«Non ti voltare»: uno spettacolo teatrale per dire no alla violenza sulle donne

Per la «Giornata internazionale contro la violenza sulle donne» Sorgenia, con l’iniziativa #sempre25novembre, porta a teatro le storie di chi è stato testimone di violenza, per ricordare a tutti che non dobbiamo voltarci dall’altra parte. Racconti di persone comuni e famose, come l’avvocata e attivista Cathy La Torre, che ci accompagna dietro le quinte a teatro e in prima linea nella lotta

2 anni fa

È da poco trascorso il 25 novembre, la «Giornata internazionale per l’eliminazione della violenza sulle donne», e fra le tante iniziative che fortunatamente si sono moltiplicate negli anni, quella di Sorgenia #sempre25novembre, giunta alla quinta edizione, ha scelto un punto di vista nuovo da cui raccontare le vicende di violenza: quello dei testimoni. Un racconto che viene presentato al pubblico in due forme: un e-book e uno spettacolo teatrale, andato in scena il 24 novembre al cinema Odeon di Milano.

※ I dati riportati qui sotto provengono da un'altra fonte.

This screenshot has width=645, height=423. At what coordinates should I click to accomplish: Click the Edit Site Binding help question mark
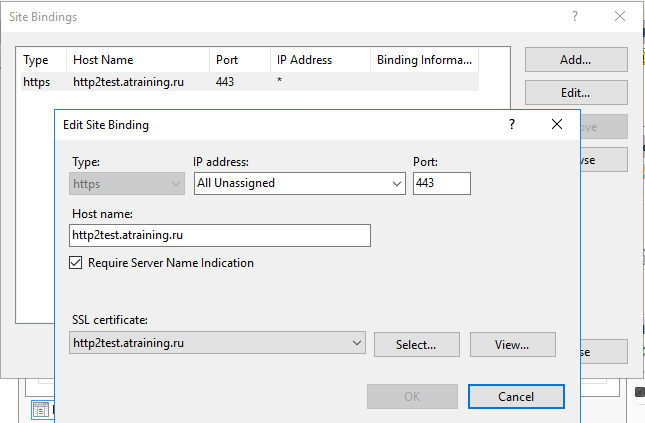click(512, 125)
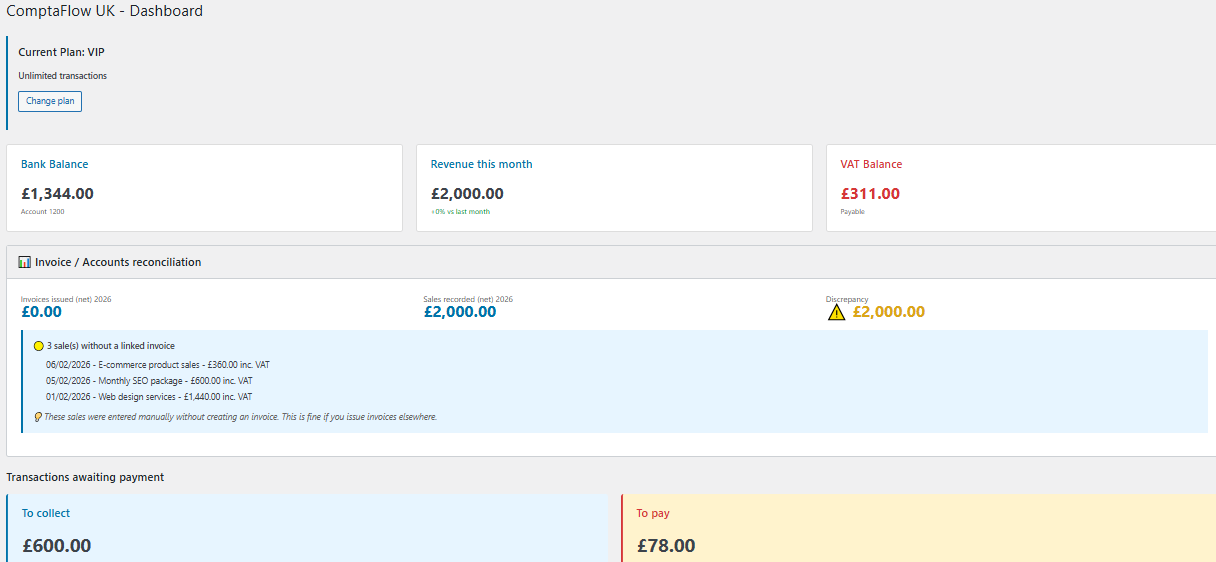
Task: Click the warning triangle next to Discrepancy amount
Action: pos(837,312)
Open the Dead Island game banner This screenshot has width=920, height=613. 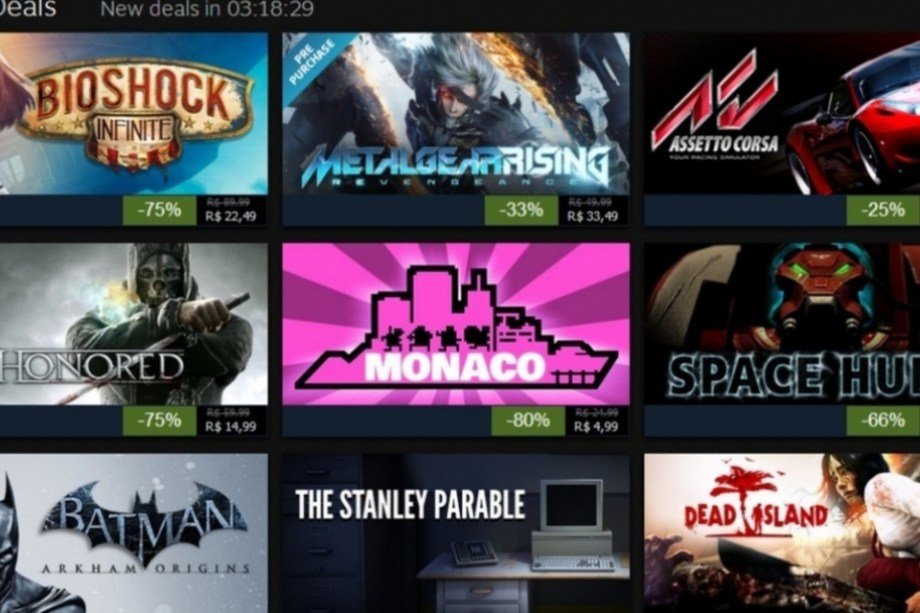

L’e-book è scaricabile dal sito di Sorgenia a questo link, e per ogni download Sorgenia donerà 1€ a Fondazione Pangea Onlus per il sostegno al progetto REAMA , la rete di supporto e sostegno composta da professionisti, case rifugio, centri antiviolenza, associazioni che operano per contrastare la violenza. Raccoglie 10 storie (ascoltabili anche in podcast allo stesso link) di persone che hanno assistito a episodi di violenza e hanno reagito nei modi più diversi: c’è chi si è messo in mezzo e ha difeso la vittima, chi l’ha sostenuta nel cercare aiuto, chi non si era accorto di nulla e chi, come la pallavolista Maurizia Cacciatori, a distanza di anni si rammarica di non aver fatto nulla per aiutare l’amica, di aver finto di non capire ciò che era palese, perché paralizzata dal non sapere cosa fare.

Proprio con la toccante testimonianza di Maurizia inizia lo spettacolo teatrale «Non ti Voltare! È tempo di agire. La violenza contro le donne riguarda tutti» (nell’e-book trovate il link per rivederlo). Buio, una ragazza con una tenuta da pallavolo che non dice nulla ma mostra i lividi delle percosse del compagno, e la voce di Maurizia in sottofondo che racconta come sia difficile a volte capire, cogliere i segni, come a volte noi stessi non vogliamo credere a ciò che abbiamo davanti, o come siamo stati educati a farci i fatti nostri e non immischiarci in questioni spinose. Ecco, è proprio questo l’insegnamento che lo spettacolo e che queste 10 storie vogliono darci: non ti voltare, non fare finta di nulla, tutto questo riguarda anche te, e grazie al tuo sostegno la vittima può trovare il coraggio di uscirne.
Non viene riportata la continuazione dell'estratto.